The International Tax Enforcement (Disclosable Arrangements) Regulations, SI 2020/25, (‘the UK regulations’) were laid before Parliament on 13 January 2020 and take effect from 1 July 2020. These implement EU Directive 2018/822 (DAC 6, referred to herein as ‘the Directive’), which amends the Directive on Administrative Cooperation in the field of taxation (EU Directive 2011/16/ EU).
By way of background, for those lucky enough not to have had to grapple with DAC 6 so far, the Directive requires ‘intermediaries’ and, in some cases, taxpayers to report arrangements bearing certain characteristics (or ‘hallmarks’) to tax authorities. Member states were required to implement DAC 6 by 31 December 2019. The UK, still being a member of the EU at that time, was obliged to implement DAC 6, although the December 2019 general election meant the deadline for implementation was narrowly missed. The UK government may take some comfort in knowing that it is not alone in having challenges with implementation, with 14 other member states, including Spain, Italy and, most surprisingly, Poland (despite being the earliest and arguably most enthusiastic adopter of DAC 6) having been sent formal notices by the European Commission as regards their implementation of DAC 6.
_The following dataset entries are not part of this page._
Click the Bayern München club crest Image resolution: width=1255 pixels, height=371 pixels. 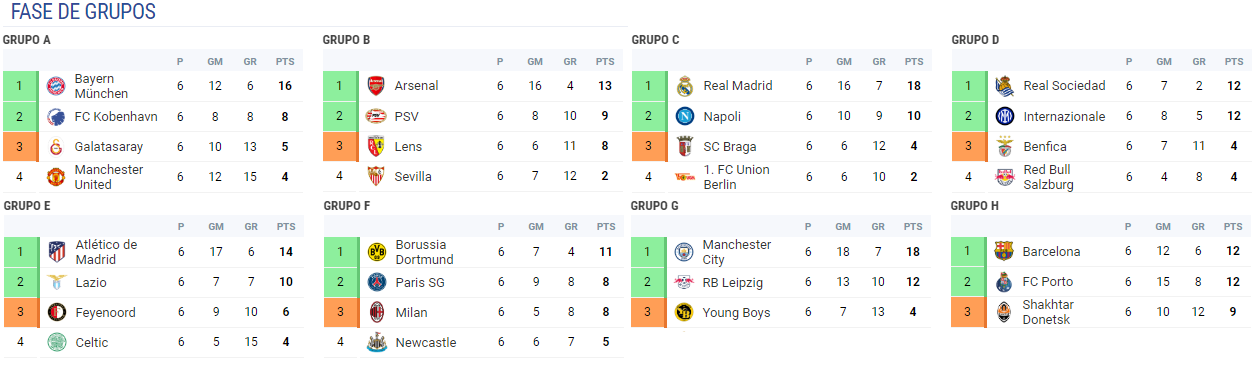pyautogui.click(x=56, y=86)
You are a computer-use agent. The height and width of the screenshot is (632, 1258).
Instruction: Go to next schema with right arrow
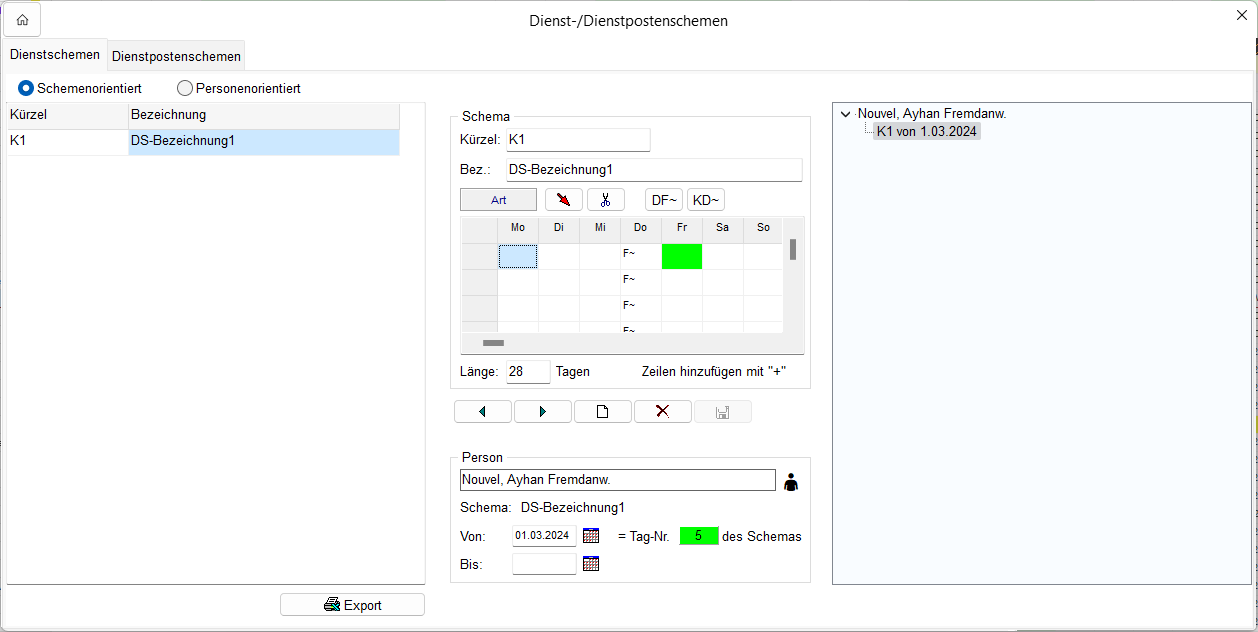(x=543, y=412)

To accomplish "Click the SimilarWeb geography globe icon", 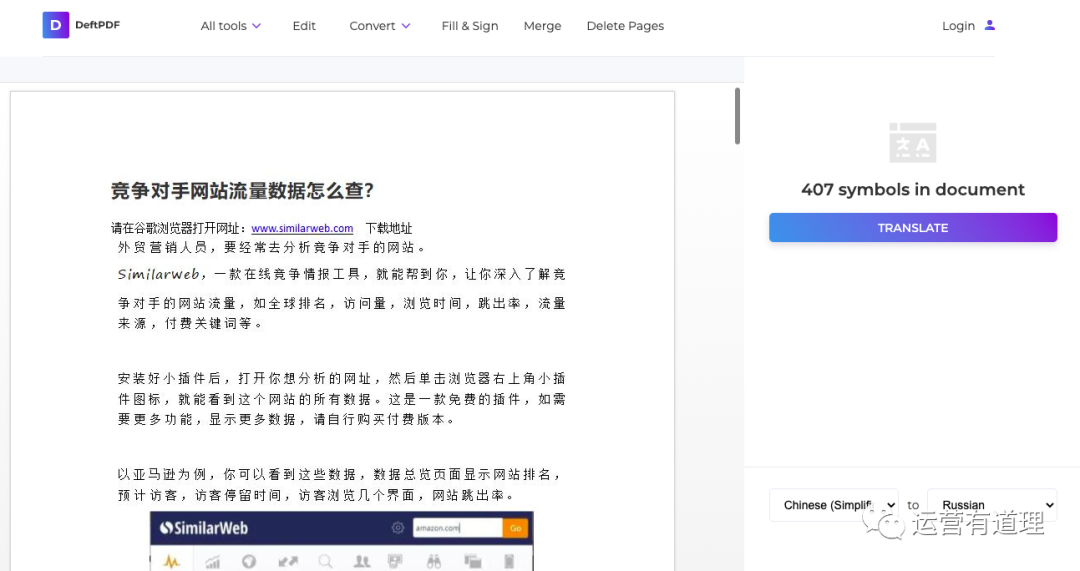I will point(249,562).
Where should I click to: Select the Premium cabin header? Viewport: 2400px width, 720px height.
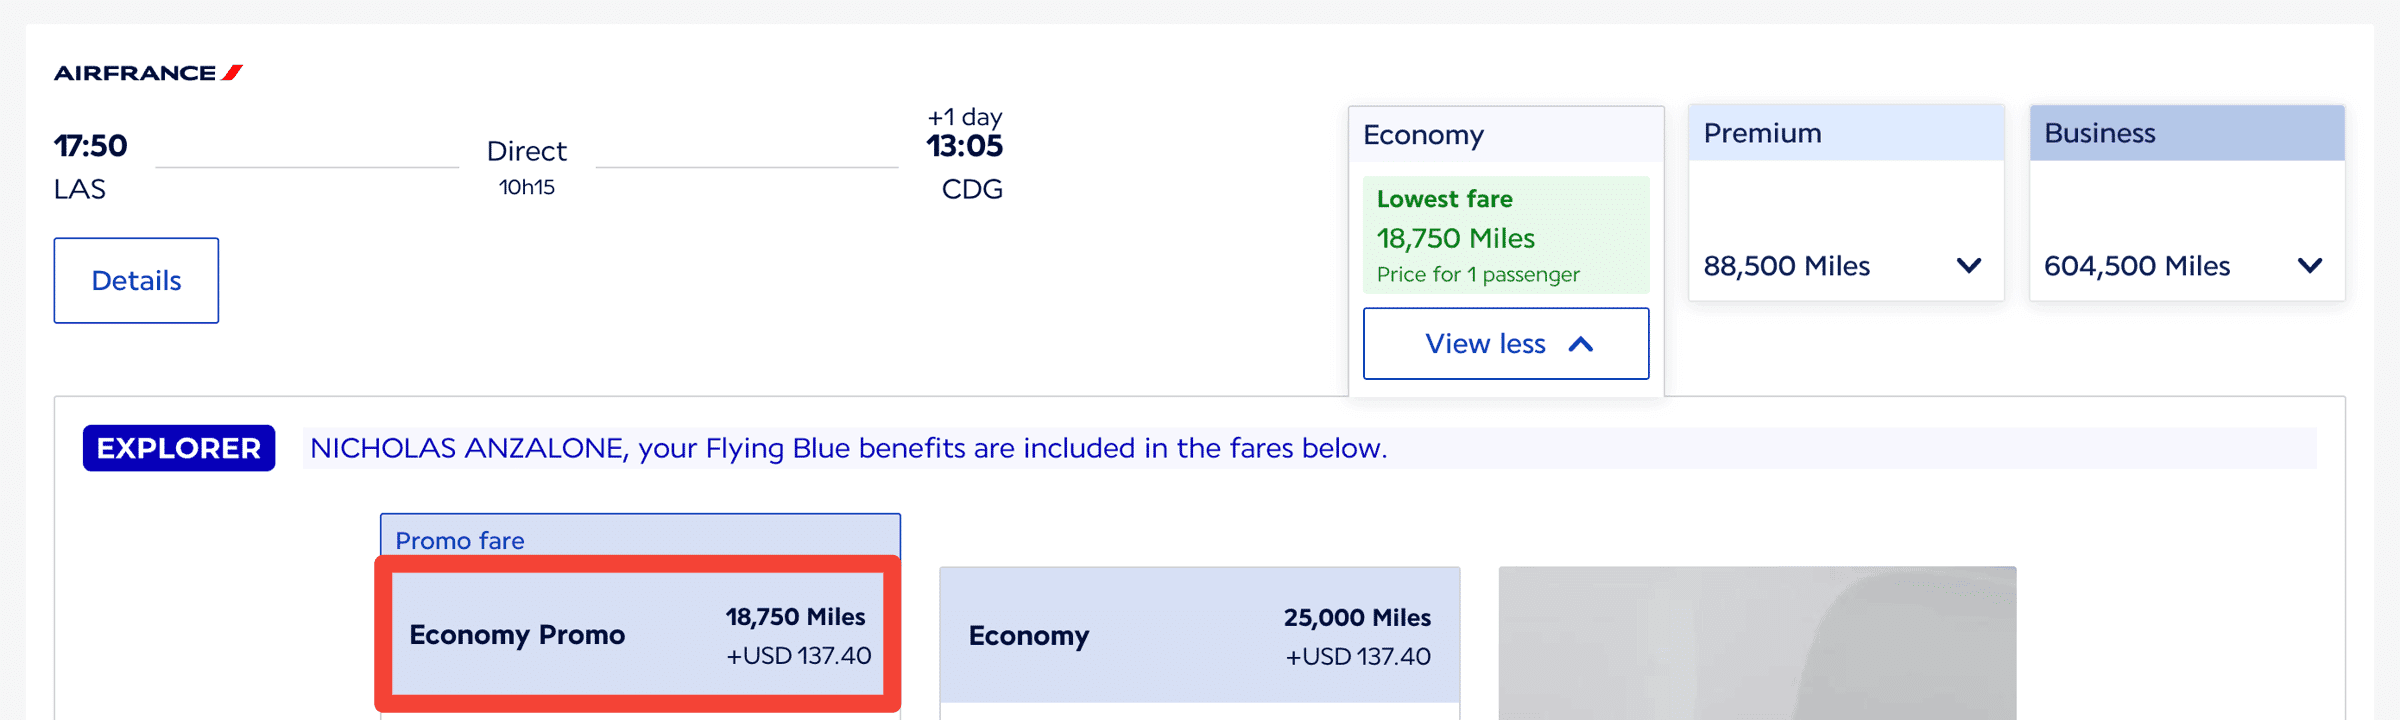coord(1845,133)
The UK regulations as laid have been amended in some helpful ways compared to the draft published for consultation last July, indicating that HMRC has been listening to representations. However, it isn’t all good news and there are some points where the answers given may not be the ones people were hoping for. In addition, there are, unfortunately, some key points that have not been dealt with in the UK regulations but which HMRC has indicated will be dealt with in guidance to be published in June. This article will explore the good points coming out of the regulations, the not so good points and some of the key areas where we are still waiting for answers.
EU tax advantage
One significant change that has been made relates to when a tax advantage will be in scope. Under the July draft regulations, in relation to those hallmarks that were only engaged where one of the main benefits of the arrangement was the obtaining of a tax advantage, not only was it necessary to consider whether there was a tax advantage as regards taxes arising in EU member states but equivalent taxes in other jurisdictions were also in scope. This went beyond the requirements of the Directive and meant that intermediaries would potentially have needed to understand the purpose behind legislation anywhere in the world in order to determine whether an arrangement was consistent with the intention behind that legislation. The UK regulations have been amended so that it is now clear that a tax advantage is only in scope in relation to taxes to which the Directive applies, i.e. direct taxes in EU member states. This may still require a UK intermediary to consider the purpose behind the legislation of all EU member states (time to brush up on your Slovakian law) but nonetheless this change to the UK regulations marks a considerable improvement.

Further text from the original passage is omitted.